Raised in Westy Aukilani suburbia not too far from the black beaches and jungley foothills of the Waitaks.
Performer, Playwright and avid traveler of the world. Can also make the killer Chop Suey.
Pursuing an inherent interest in indigenous storytelling and love for good stories.
Here to learn to spin a good yarn cinematically brilliant and beautiful.
New to the capital. Holla.
Callum Fordyce
I am 22 and after five years of study will soon be completing a conjoint degree in Law and Criminology with a minor in Media studies. I discovered my love for scriptwriting a few years into my degree through the writing of radio sitcoms for student and local stations, which was roughly the same time I realised my complete lack of passion for Law. My parents were thrilled when I told them a law career wasn't for me and that I instead wanted to write scripts. They still tell people I am an aspiring barrister.
Roxane Gajadhar
I've always had a fascination with storytelling. I started out studying English Lit and eventually, after travelling for a few years, journalism. A video course landed me a job in documentary production and I have worked in film and television pretty much ever since (with a few years off to build a mud-brick house in rural Canterbury). I've dabbled in writing, and procrastinated a lot, but now it feels like time to go all in.
Isla Macleod
My interests include judging strangers, card games and planning my day around my meals. You could have described me as a highly imaginative kid. Or an excellent liar. I applied because of the curse of privilege - nothing gets done without a deadline. I value concision.
Harry Meech
I'm a playwright and theatre practitioner from Wainuiomata.

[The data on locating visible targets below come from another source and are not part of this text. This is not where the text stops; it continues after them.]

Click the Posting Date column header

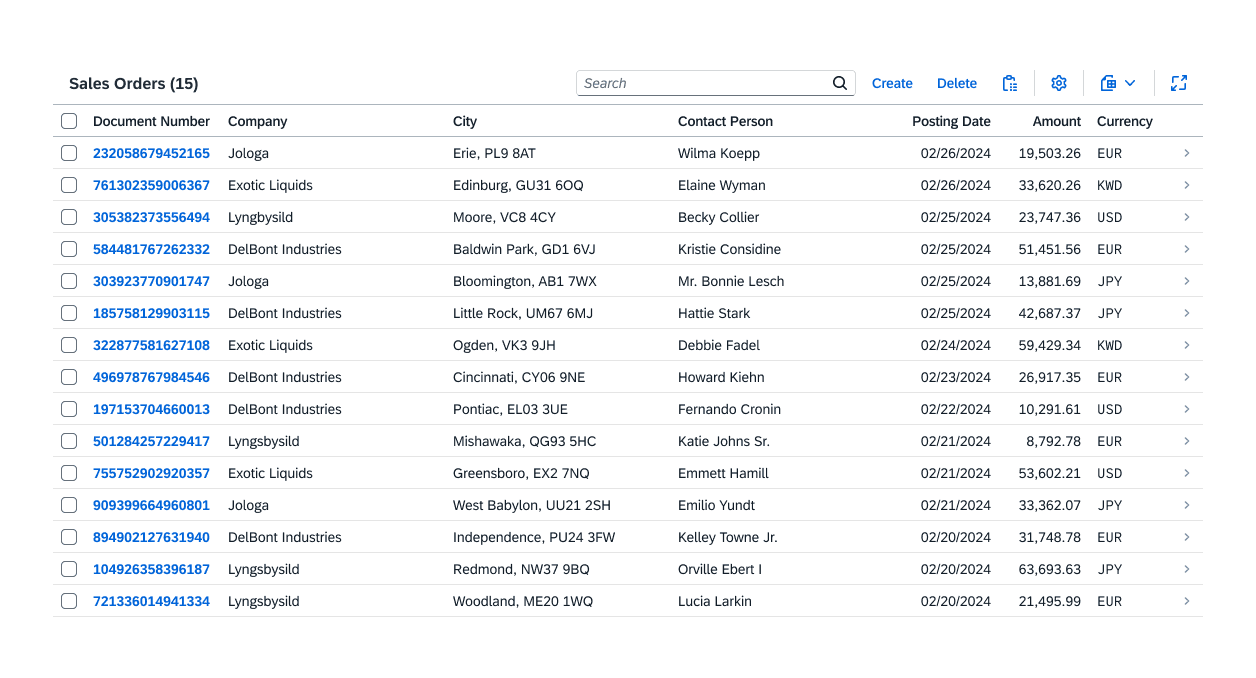[x=951, y=121]

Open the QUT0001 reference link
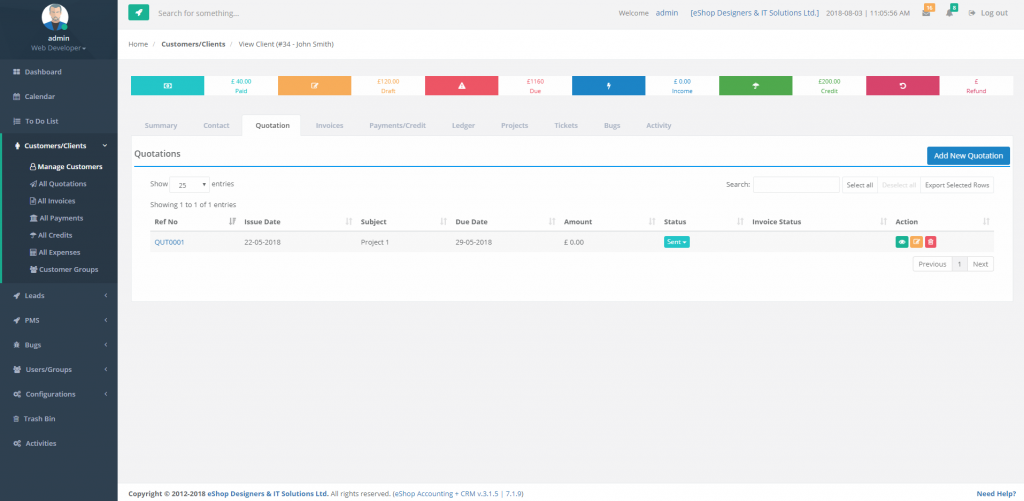[x=169, y=242]
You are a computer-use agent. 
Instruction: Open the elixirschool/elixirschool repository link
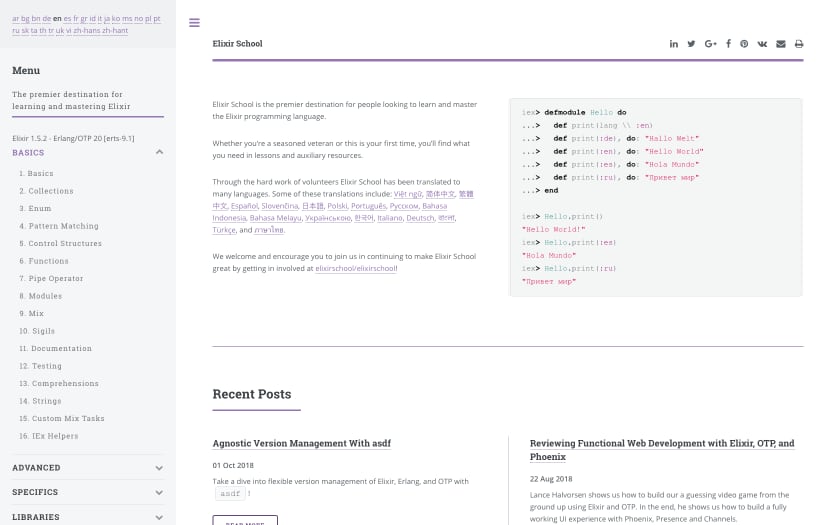[356, 268]
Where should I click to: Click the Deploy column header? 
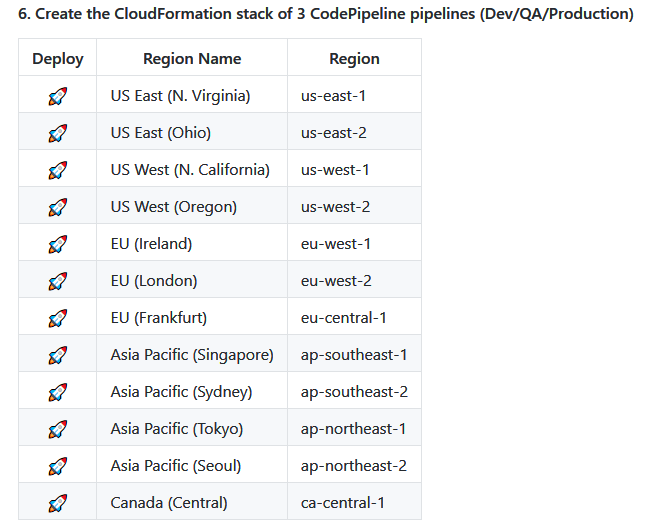click(x=57, y=58)
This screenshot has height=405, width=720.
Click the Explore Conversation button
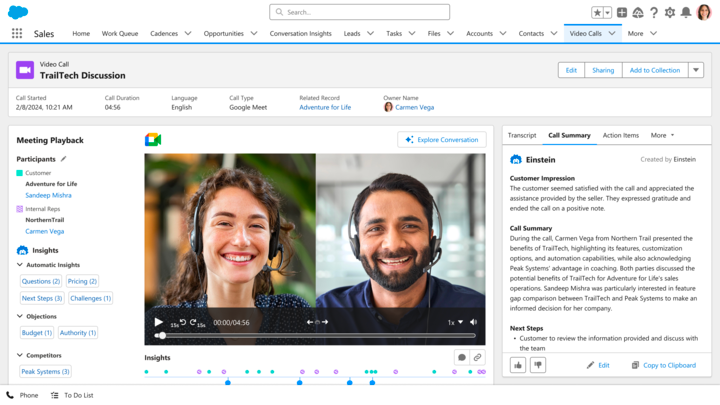point(441,140)
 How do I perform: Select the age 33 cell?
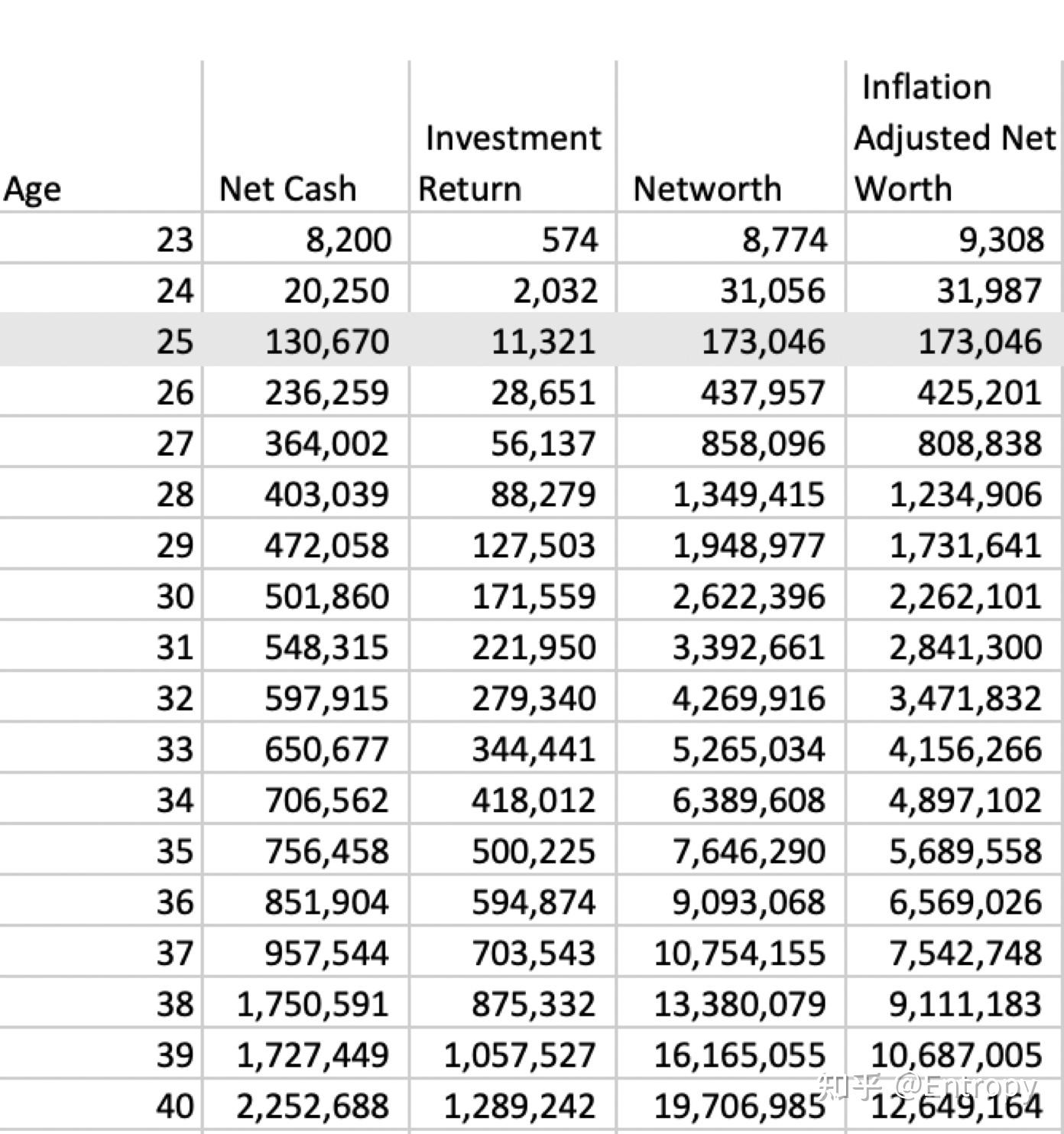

Recently I've been working on broadening my creative output to include writing for the film and television industry, and it is my long term goal to create a TV show some day - although by then it will probably be beamed directly into your mind via a chip implanted in your brain stem. I'm a writer because I love story telling and I am fascinated by the human race - our idiosyncrasies, our myriad passions and failings, and that peculiar way in which we are able to live in denial as our world crumbles around us.
Maraea Rakuraku
I te taha o tōku mama ko Ngāti Kahungunu te Iwi
I te taha o tōku papa ko Tūhoe te Iwi
Ko Maraea Rakuraku tōku ingoa
E hoki ki ō maunga. Kia purea koe e ngā hau a Tāwhiri-matea - Return to your mountains that you may be cleansed by the winds of Tawhirimatea; is a whakatauki that describes how reconnecting with/ remembering where you come from, aids in being able to stand confidently in worlds that are often very different, alien or even hostile to what you are accustomed too. I am very much shaped and grounded in my Tūhoetanga. Yet, I am also the product of what Ngāti Pōrou, Apirana Ngata (1874-1950) championed, in encouraging Māori to take up the tools of Te Ao Pākeha to benefit Māori. As a storyteller those are the worlds that I move between and the voices you never hear.
I have always told, heard, shared, facilitated and analysed story as a writer, performance poet (DuskyMaidensNobleSavages); broadcaster; reviewer, producer and founder of boutique media and production house- Native Agency Ltd.
Anya Tate-Manning
I'm originally from Dunedin, and studied at Otago University and Toi Whakaari: NZ Drama School.
I've worked in the Wellington theatre industry for the last 10 years as a performer, director and devisor. I make political satire, perform a marionette puppet show of pulp fiction, perform solo shows and enjoy performing at fringe festivals around the world. I don't know much about writing, especially screen writing but I've watched a lot of television in my life. I'm an escapist, a fantasist, I love vampires and zombies and the end of the world.
Ben Wilson
Born and bred in Wellington, so film and theatre have been fairly inescapable. I grew up re-watching The Sopranos and Six Feet Under until I could quote every episode of their six seasons and realised there may be a problem. My favourite things I have done are writing and performing in I'll Be Fine at BATS and the Basement and writing Call Me Bukowski. My next plan of attack is to avoid first person titles. If that plan fails I will attempt to steal the Coen brothers' brains…both of them.